On Wednesday we learned from a team of Italian archaeologists who had analysed his bones that Caravaggio – sensational, unstable, the most rock’n’roll of 17th-century artists – may have suffered from lead poisoning from his own paints.

The Caravaggio story read like a treatment for Discovery Channel – and so did this week’s other archaeological news, that a German team have identified the bones of Eadgyth (“Edith”), King Alfred’s granddaughter, in Magdeburg Cathedral. Thrillingly, her teeth have revealed that she came from chalky Wessex, and her bones show she may have suffered from an eating disorder.

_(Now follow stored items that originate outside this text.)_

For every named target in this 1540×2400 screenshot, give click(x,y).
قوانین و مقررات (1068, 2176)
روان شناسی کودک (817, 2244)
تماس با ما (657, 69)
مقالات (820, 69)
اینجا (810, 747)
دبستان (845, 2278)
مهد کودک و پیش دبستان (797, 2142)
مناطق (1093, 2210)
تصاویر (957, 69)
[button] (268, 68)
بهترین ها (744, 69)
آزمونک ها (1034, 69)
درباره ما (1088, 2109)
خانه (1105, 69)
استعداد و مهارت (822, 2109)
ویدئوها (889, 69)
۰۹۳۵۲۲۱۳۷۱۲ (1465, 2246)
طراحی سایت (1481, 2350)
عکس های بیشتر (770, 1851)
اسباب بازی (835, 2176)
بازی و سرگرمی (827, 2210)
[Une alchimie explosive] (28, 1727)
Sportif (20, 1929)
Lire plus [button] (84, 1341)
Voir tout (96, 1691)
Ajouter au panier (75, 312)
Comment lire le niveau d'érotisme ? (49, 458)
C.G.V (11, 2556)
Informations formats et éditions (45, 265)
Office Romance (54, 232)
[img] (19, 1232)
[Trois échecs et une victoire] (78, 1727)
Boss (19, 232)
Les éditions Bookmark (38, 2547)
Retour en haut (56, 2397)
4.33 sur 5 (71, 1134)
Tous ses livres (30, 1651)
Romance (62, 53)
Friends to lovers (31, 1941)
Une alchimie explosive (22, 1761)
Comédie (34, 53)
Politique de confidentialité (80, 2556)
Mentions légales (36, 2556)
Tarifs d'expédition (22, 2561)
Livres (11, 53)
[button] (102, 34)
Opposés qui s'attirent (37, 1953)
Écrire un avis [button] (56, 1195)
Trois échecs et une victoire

I took note of Worsley saying the one story read like “a treatment for the Discover Channel.”  Before coming across her article I came across a page at Discovery Education with a lesson plan for teaching students in grades 6-8 about “Archeology and Storytelling.” ( I noted that the page goes back and forth on the spelling of “archaeology”  sometimes including the “a” and other times not.)  The lesson plan says students should learn that “Not all archaeological finds readily reveal their history to archeologists, ” and goes on to suggest one way that archaeologists fill in the gaps:  “They examine old structures and piece together bones and artifacts and also piece together fragments of oral stories to try to understand what happened in a place a long time ago.”  The emphasis is on oral history as opposed to other storytelling/creating methods that archaeologists may use.

So there you have the fruits of wondering the net for a couple hours.  I didn’t necessarily find what I wanted.  I saw enough to make me want to look more, but I must get back to my regularly scheduled reading.  Perhaps I will take this topic up again in a later post.